**Quoted text:**
That said, the Roadmap does give ample detail about the particular value of open information and communication technologies. Most useful, perhaps, is the section on how open ICT ecosystems can evolve. The Roadmap authors pointedly do not expect governments and organizations to shift to an open approach in one great leap; rather, the move to openness requires a great deal of rapid prototyping and incremental adjustments, to allow the particulars of the implementation to match the organization's context. That's the corollary to the low-level similarity of needs across disciplines: the specific circumstances of each case will be highly variable. The guidelines and the Roadmap don't tell you the answer, they help you find the answer.

**Extracted material:**

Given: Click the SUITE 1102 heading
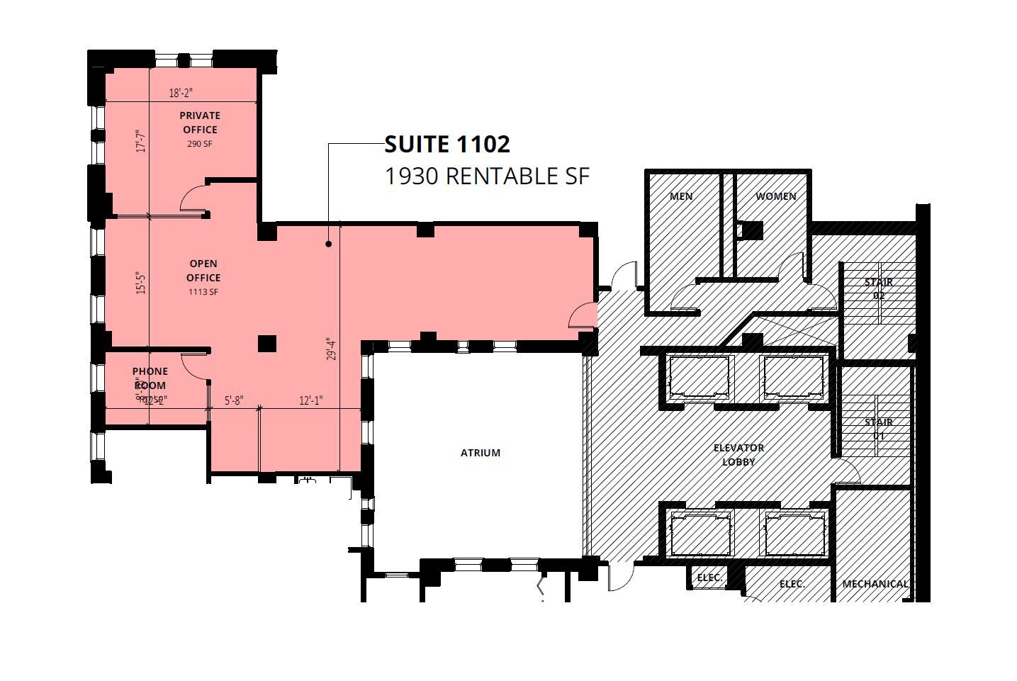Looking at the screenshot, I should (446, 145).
* * *
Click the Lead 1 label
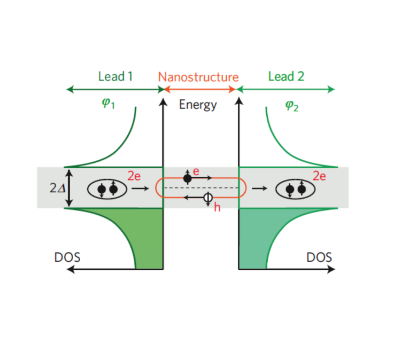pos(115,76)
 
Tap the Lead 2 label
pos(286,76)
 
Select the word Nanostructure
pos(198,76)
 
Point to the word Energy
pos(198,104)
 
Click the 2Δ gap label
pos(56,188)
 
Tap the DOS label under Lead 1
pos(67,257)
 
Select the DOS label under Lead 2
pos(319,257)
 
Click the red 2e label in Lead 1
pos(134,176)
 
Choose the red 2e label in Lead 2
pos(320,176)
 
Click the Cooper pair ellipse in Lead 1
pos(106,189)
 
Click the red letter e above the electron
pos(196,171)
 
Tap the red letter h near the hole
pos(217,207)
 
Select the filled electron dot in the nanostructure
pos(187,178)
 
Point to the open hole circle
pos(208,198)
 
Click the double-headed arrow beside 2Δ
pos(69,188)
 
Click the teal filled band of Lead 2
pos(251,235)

**Task requirements:** Continue the passage on the Roadmap for open information and communication technologies, starting after its final sentence. The material is not needed for what follows.

**Response to this exercise:**
This is one of those documents where the short length -- it's well under 50 pages -- belies the richness of the material. Open ICT systems have a definite value for development efforts, in terms of both leapfrogging and local/regional economic regeneration (it would be useful, for example, for the reconstruction of the Gulf Coast to keep the principles of open systems in mind). Even more useful, at least for me, is the degree to which the Roadmap triggers further consideration of how the open system concept applies outside of the realm of information and communication technology. The core principles of "connectivity, collaboration and transparency" have far broader application than just ICT; they are at the heart of a robust, flexible and sustainable model of society.
Web2.0 is about glocalization, it is about making global information available to local social contexts and giving people the flexibility to find, organize, share and create information in a locally meaningful fashion that is globally accessible.